▶ Supplied text:
Step by step solution
01
Simplify the integral
To evaluate the integral \( \int \frac{e^{2x}}{1 + e^x}\ dx \), we start by simplifying the integrand. Notice that \( e^{2x} = (e^x)^2 \). This allows us to rewrite the integrand as \( \int \frac{(e^x)^2}{1+e^x}\ dx \).
02
Use substitution
Use the substitution method for integration. Let \( u = e^x \), which implies \( du = e^x\ dx \) or \( dx = \frac{du}{u} \). Under this substitution, our integral becomes \( \int \frac{u^2}{1+u} \cdot \frac{du}{u} \).
03
Simplify after substitution
Simplify the integral obtained after substitution. The expression \( \frac{u^2}{1+u} \cdot \frac{1}{u} \) simplifies to \( \frac{u}{1+u} \). Thus, our integral becomes \( \int \frac{u}{1+u}\ du \).

▶ Task A:
Copy the part of the records that begins with the line containing "Tap the -72 y-axis tick label" and runs through the end of the records, keeping every line exactly the same. Leave out the pictures.

Element lookup records:
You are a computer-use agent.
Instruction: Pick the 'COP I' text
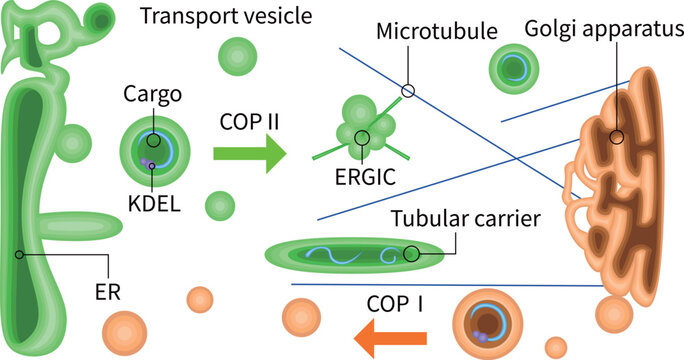pos(392,302)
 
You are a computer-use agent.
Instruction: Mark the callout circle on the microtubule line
pos(407,91)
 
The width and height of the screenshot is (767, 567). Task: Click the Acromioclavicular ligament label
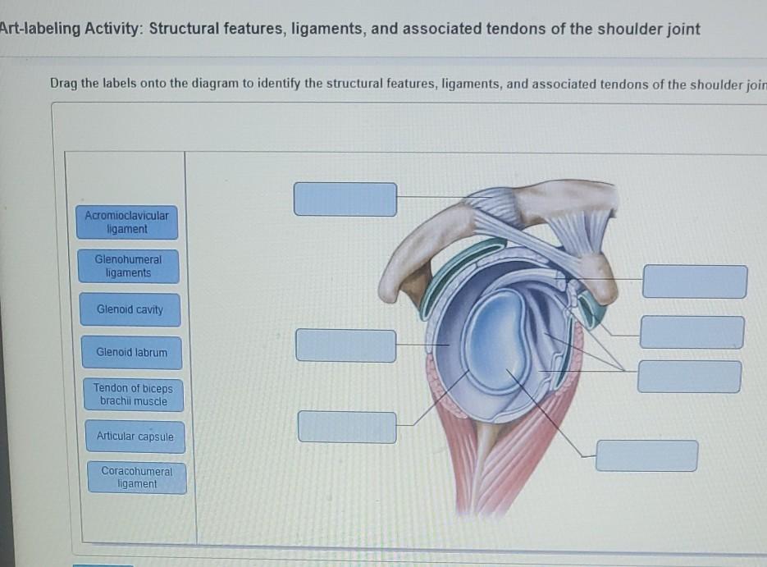[126, 222]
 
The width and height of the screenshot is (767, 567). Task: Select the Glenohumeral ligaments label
[128, 266]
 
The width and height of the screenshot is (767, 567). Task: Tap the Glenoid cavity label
[130, 309]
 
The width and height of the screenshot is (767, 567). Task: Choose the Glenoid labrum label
[131, 352]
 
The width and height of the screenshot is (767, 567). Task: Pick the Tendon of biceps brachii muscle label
[133, 394]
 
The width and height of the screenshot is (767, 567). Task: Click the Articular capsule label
[135, 437]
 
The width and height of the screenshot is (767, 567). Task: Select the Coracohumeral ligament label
[137, 478]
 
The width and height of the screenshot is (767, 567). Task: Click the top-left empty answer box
[345, 199]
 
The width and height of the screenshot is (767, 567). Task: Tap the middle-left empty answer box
[345, 345]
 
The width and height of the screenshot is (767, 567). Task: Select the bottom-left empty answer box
[347, 427]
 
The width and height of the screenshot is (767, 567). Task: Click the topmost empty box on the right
[695, 281]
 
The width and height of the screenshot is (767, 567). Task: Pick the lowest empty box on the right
[646, 455]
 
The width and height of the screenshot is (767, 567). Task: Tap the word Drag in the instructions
[63, 84]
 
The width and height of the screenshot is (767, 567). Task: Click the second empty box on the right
[692, 332]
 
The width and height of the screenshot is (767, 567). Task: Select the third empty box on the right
[689, 377]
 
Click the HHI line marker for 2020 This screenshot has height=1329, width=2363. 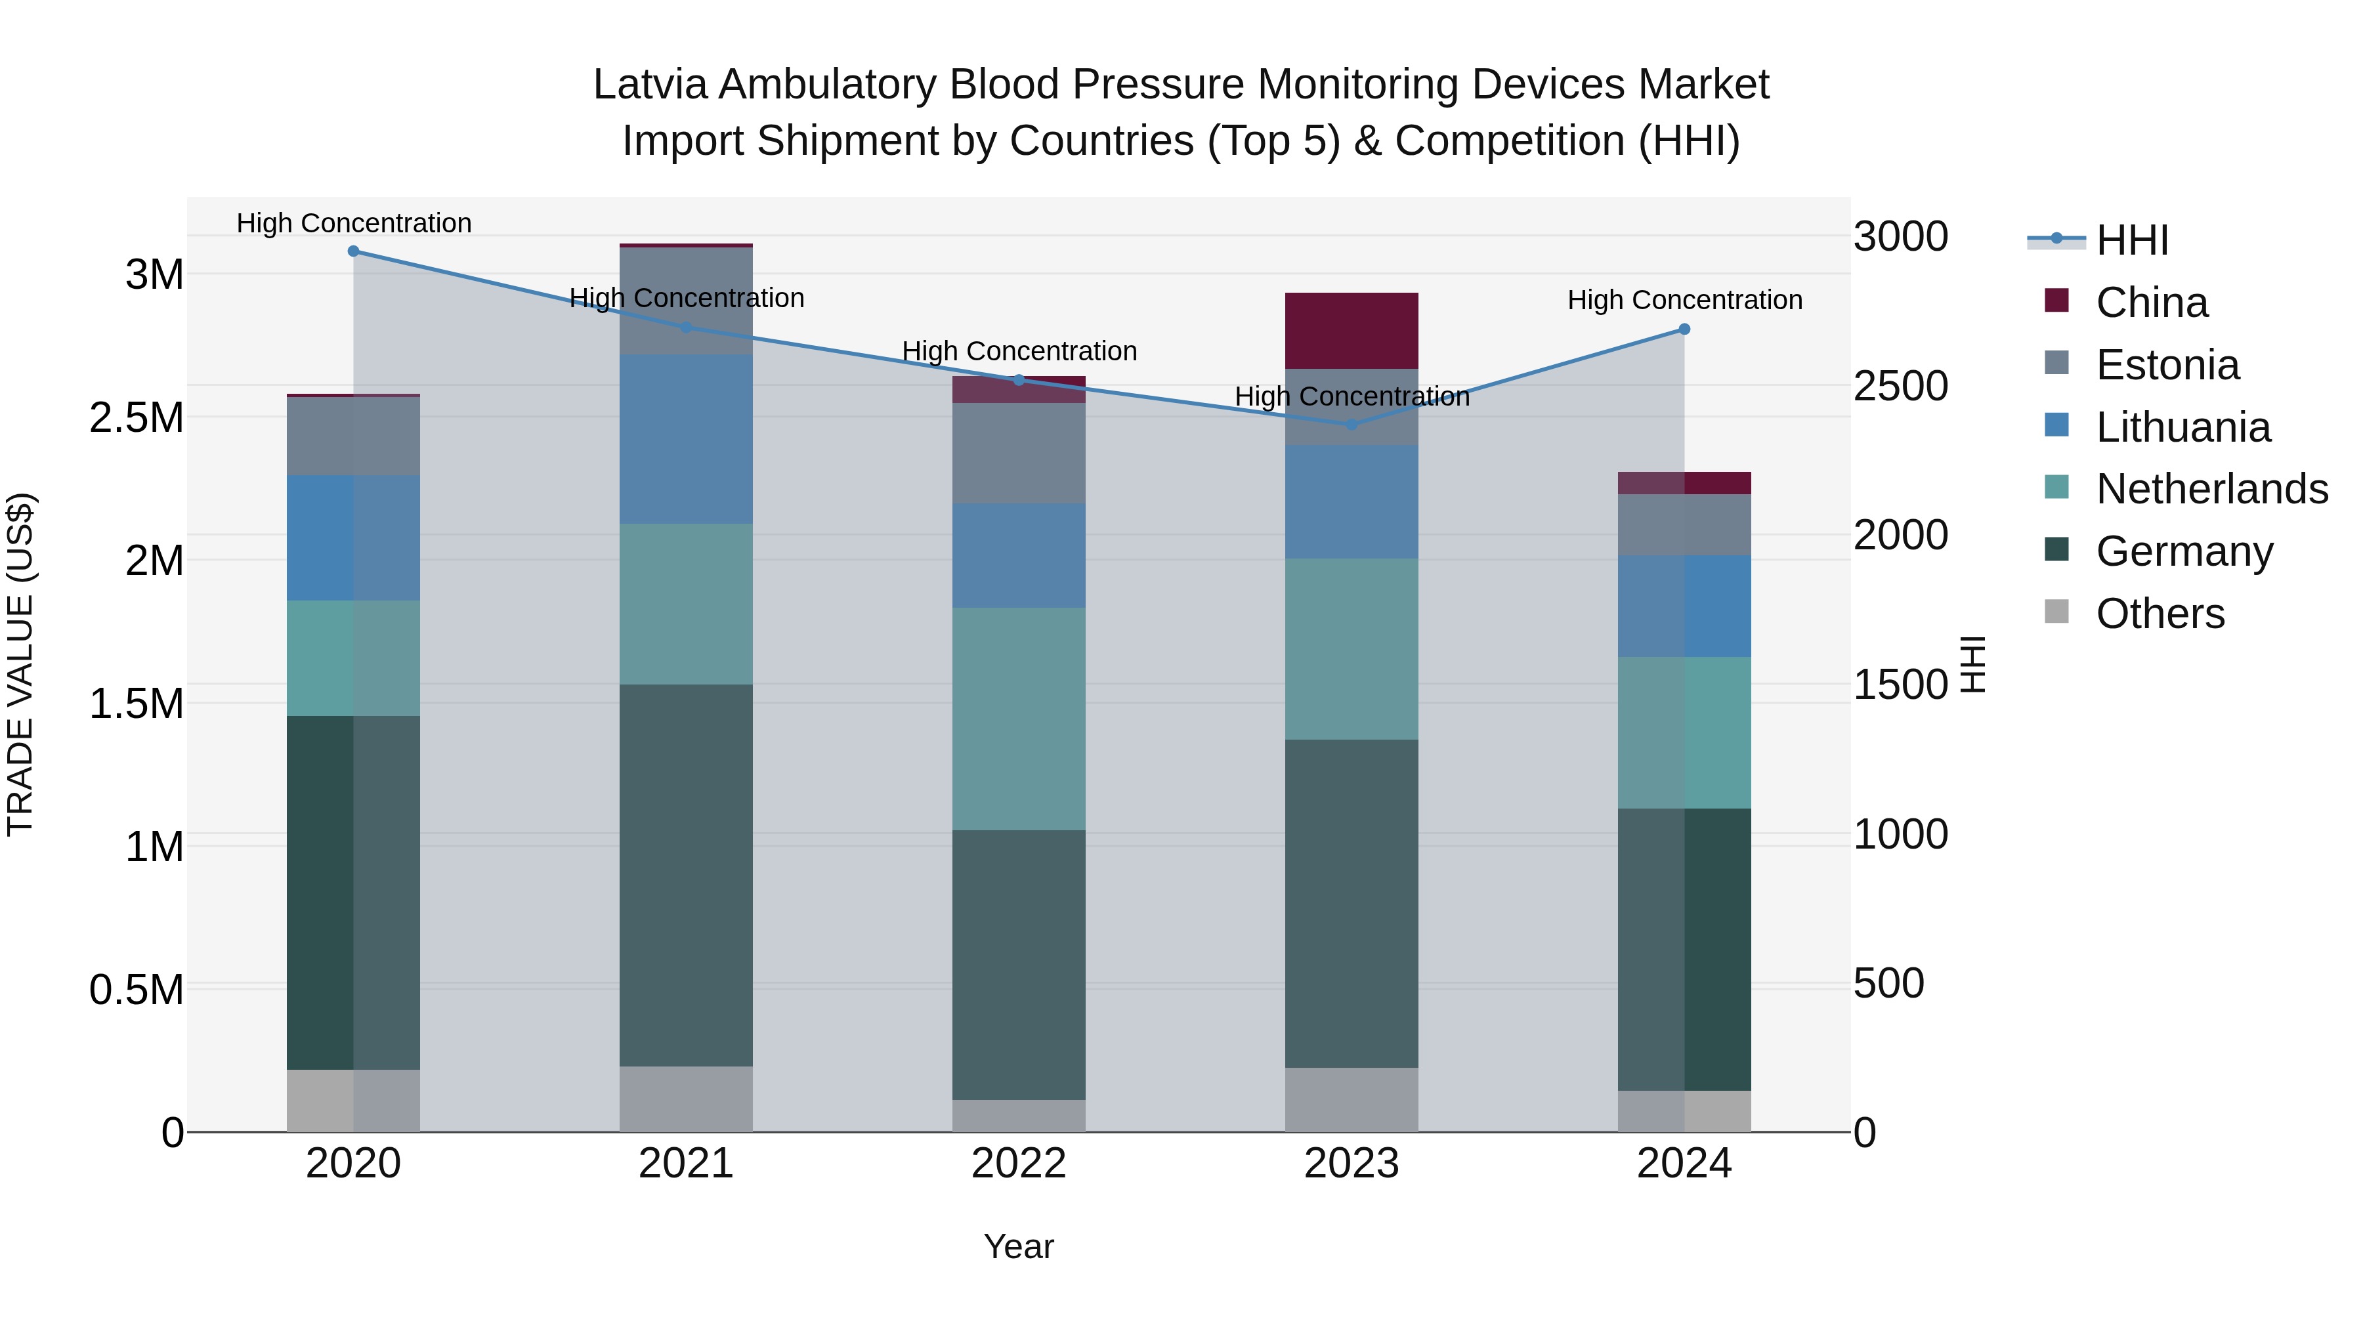(353, 251)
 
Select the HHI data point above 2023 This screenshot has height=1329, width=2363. (1352, 425)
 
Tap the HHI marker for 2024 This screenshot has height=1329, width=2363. (1684, 329)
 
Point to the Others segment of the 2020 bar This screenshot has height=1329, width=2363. (353, 1100)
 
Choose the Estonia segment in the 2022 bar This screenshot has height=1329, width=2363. (1018, 452)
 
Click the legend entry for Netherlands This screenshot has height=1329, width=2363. (2211, 489)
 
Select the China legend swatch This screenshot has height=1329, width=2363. (2056, 301)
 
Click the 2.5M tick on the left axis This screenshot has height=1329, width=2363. (137, 418)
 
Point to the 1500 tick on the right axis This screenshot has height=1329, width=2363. (1900, 685)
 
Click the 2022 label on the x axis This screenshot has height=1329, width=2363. (1018, 1164)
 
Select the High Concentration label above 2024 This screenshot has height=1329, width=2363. (1684, 300)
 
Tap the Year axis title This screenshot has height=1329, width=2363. (1018, 1246)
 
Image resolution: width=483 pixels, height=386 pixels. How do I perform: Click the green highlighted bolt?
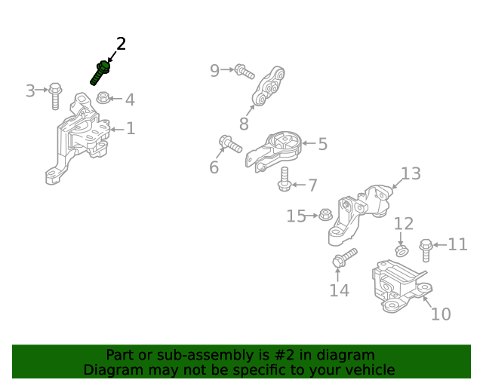coord(100,73)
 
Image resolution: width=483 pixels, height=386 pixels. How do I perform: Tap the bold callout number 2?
coord(121,44)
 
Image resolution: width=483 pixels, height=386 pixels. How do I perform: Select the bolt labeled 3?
coord(55,96)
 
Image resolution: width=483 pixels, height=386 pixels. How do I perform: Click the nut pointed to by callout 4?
coord(103,97)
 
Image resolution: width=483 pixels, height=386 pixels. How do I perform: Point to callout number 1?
coord(131,128)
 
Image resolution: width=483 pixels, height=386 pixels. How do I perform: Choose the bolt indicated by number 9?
coord(245,72)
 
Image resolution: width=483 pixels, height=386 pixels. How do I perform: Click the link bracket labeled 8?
coord(268,86)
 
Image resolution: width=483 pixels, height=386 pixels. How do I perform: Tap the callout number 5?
coord(322,144)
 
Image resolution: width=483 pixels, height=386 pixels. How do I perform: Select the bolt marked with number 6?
coord(230,144)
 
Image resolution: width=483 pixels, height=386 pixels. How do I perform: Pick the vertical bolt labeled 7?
coord(285,179)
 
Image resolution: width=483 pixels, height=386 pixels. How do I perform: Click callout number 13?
coord(411,173)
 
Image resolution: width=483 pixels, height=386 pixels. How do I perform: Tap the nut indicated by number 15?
coord(325,214)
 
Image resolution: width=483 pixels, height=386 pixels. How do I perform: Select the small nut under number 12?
coord(401,250)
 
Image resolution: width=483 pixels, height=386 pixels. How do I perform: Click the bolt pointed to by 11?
coord(426,250)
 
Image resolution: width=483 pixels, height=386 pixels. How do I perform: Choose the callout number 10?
coord(441,314)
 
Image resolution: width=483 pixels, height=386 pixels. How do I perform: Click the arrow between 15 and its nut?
coord(312,216)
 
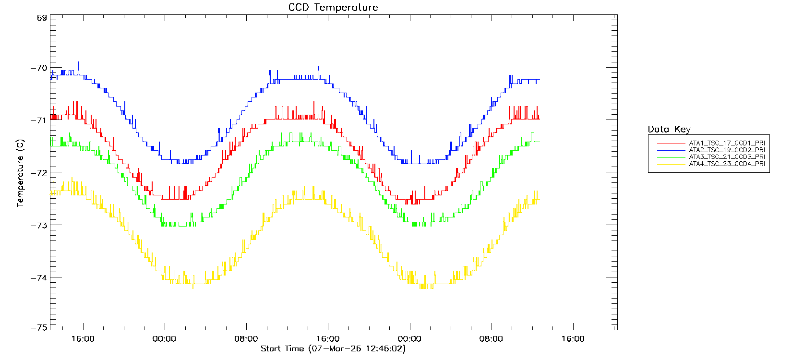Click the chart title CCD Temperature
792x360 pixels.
(x=333, y=8)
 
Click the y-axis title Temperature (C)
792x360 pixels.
(x=20, y=173)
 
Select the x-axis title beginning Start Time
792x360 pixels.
(x=333, y=349)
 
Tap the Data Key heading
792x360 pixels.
(x=669, y=129)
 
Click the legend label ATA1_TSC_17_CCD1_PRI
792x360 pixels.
(x=727, y=143)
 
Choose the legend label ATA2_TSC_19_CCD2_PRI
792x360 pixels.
(x=727, y=150)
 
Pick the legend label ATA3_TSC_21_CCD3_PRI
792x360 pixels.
(x=727, y=157)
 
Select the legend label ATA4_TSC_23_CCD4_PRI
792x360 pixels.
(x=727, y=164)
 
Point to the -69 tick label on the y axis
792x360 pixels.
(x=38, y=18)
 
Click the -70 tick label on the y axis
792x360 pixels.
(x=38, y=68)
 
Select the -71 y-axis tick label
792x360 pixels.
(x=38, y=120)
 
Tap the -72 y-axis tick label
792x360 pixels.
(x=38, y=172)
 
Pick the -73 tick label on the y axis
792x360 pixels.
(x=38, y=225)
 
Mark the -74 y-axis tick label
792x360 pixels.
(x=38, y=277)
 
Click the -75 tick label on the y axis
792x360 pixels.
(x=38, y=327)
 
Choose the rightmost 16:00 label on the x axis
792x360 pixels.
(x=573, y=339)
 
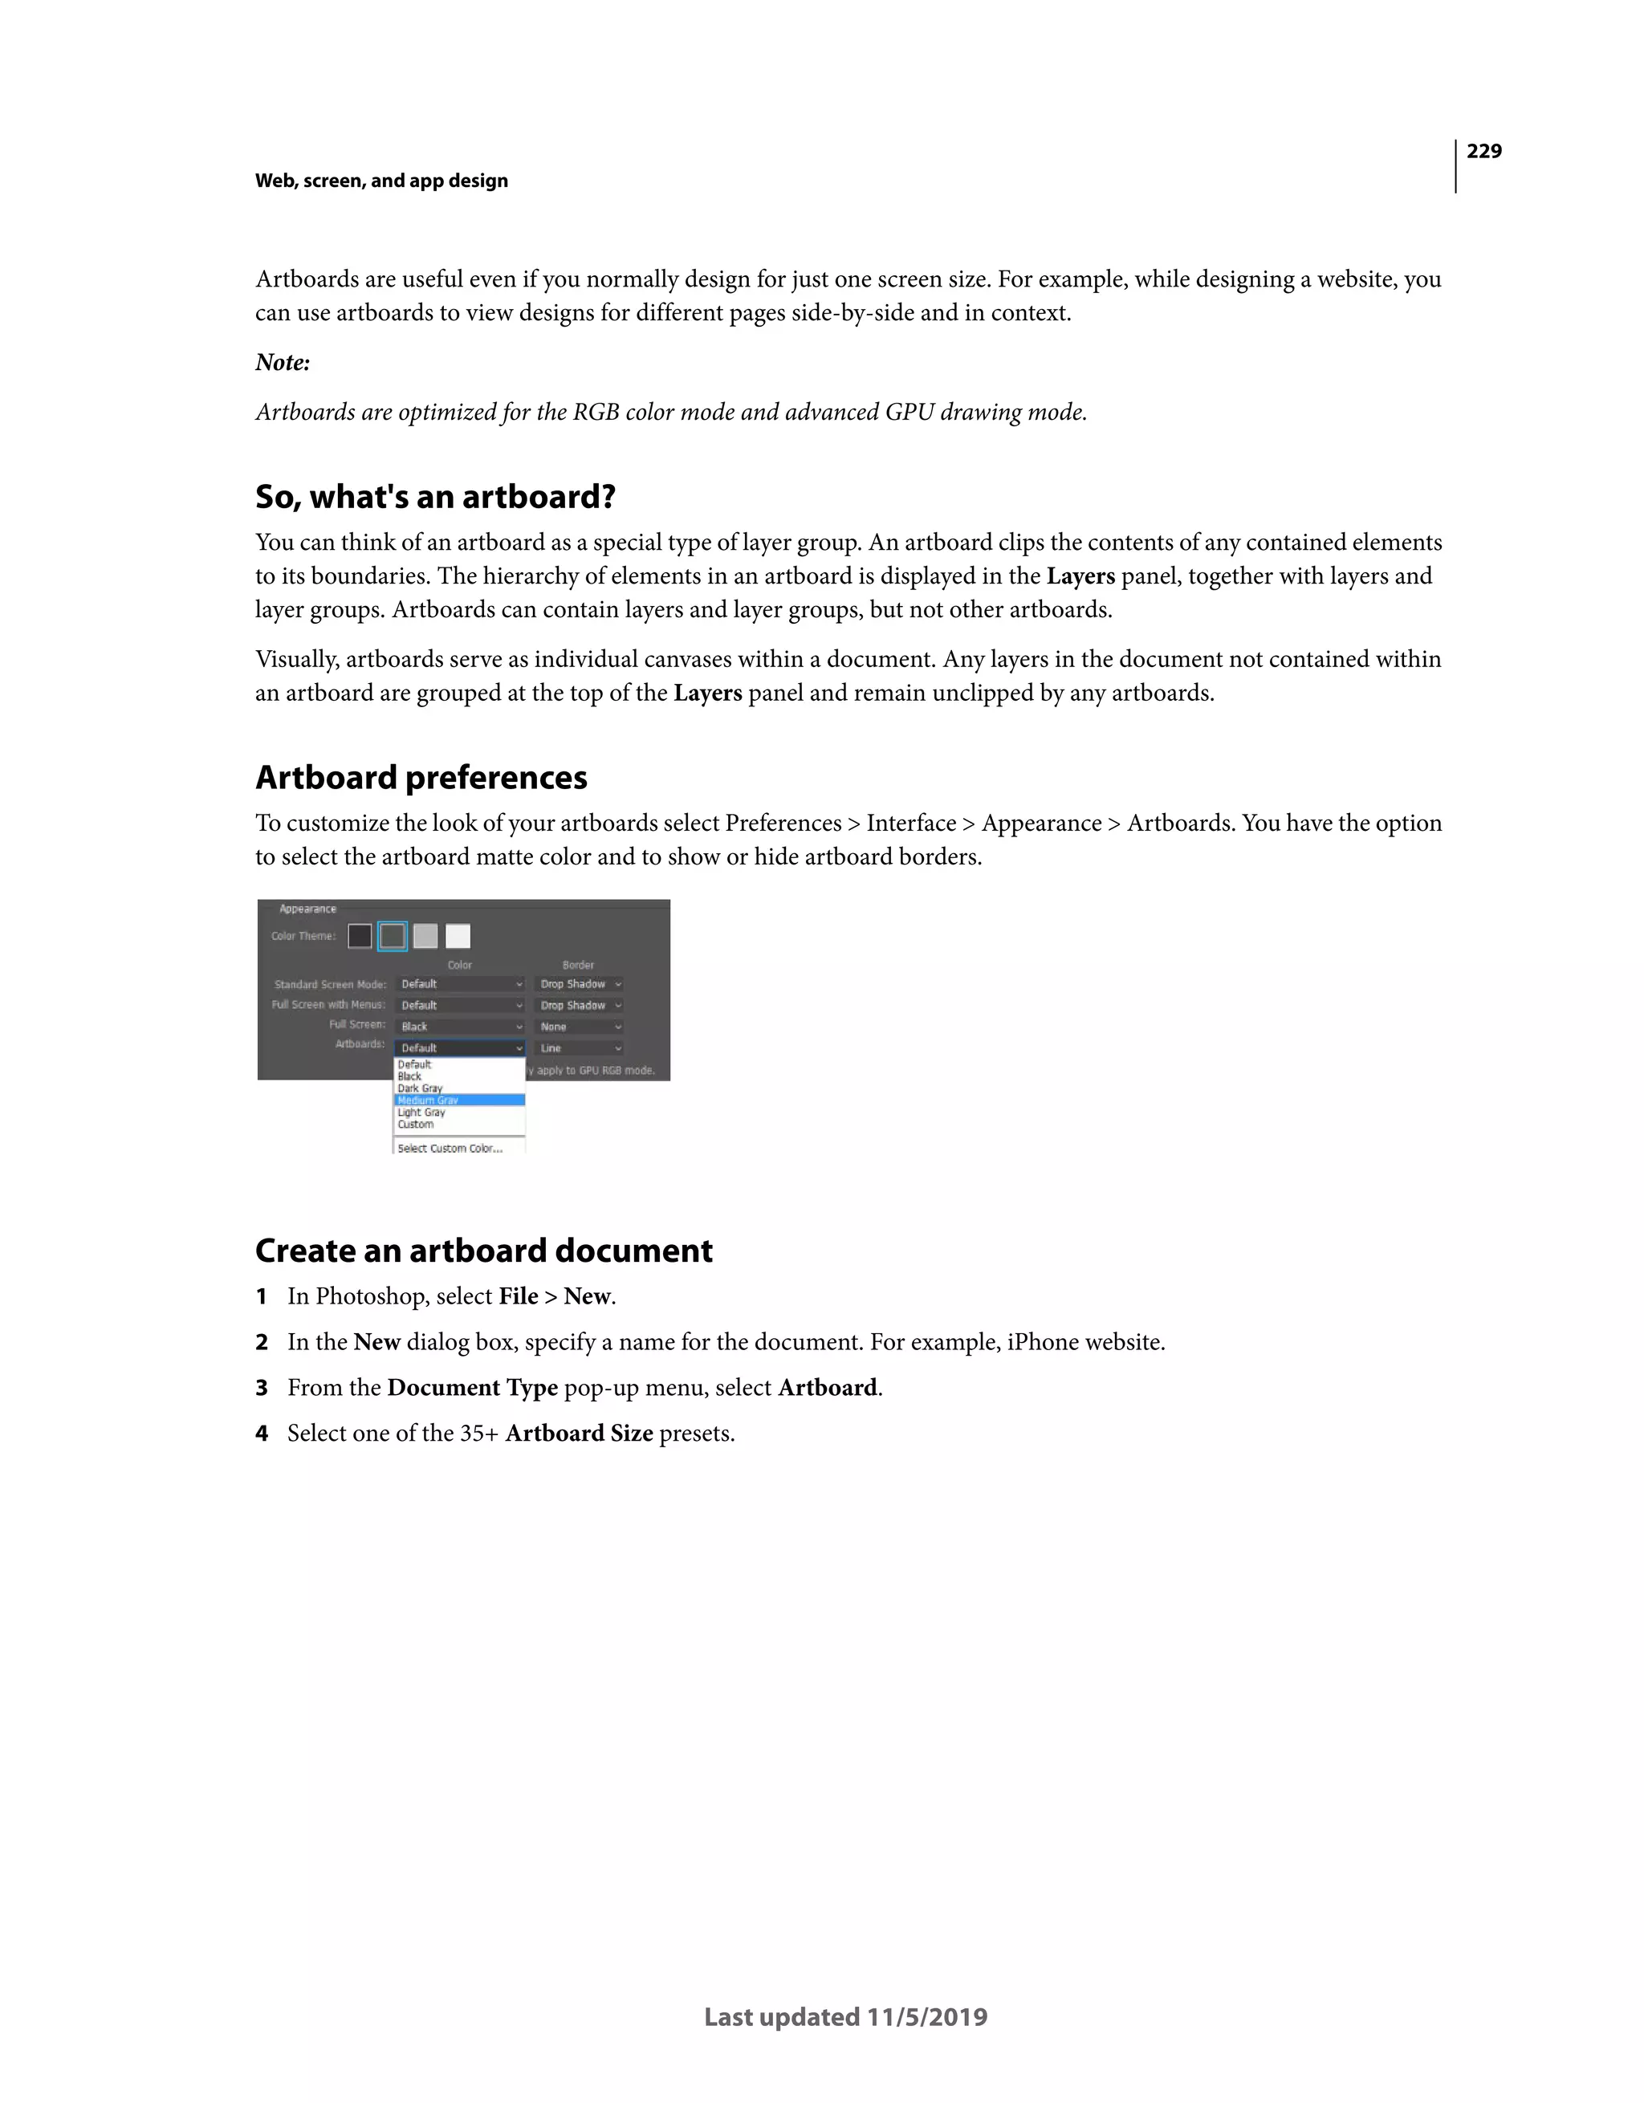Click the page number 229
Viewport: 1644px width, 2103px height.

▶ Task B:
In the integration walkthrough, explain why dx can be written as du/u in the "Use substitution" step. Use one to three sentences.

▶ Output A:
Tap the -72 y-axis tick label
792x360 pixels.
(x=38, y=172)
 
Pick the -73 tick label on the y axis
792x360 pixels.
(x=38, y=225)
 
Mark the -74 y-axis tick label
792x360 pixels.
(x=38, y=277)
 
Click the -75 tick label on the y axis
792x360 pixels.
(x=38, y=327)
 
Choose the rightmost 16:00 label on the x axis
792x360 pixels.
(x=573, y=339)
 
Click the page number 229
Viewport: 1644px width, 2103px height.

▶ Output B:
With the substitution u = e^x, the differential is du = e^x dx. Since e^x equals u, this gives du = u dx, so dx = du/u.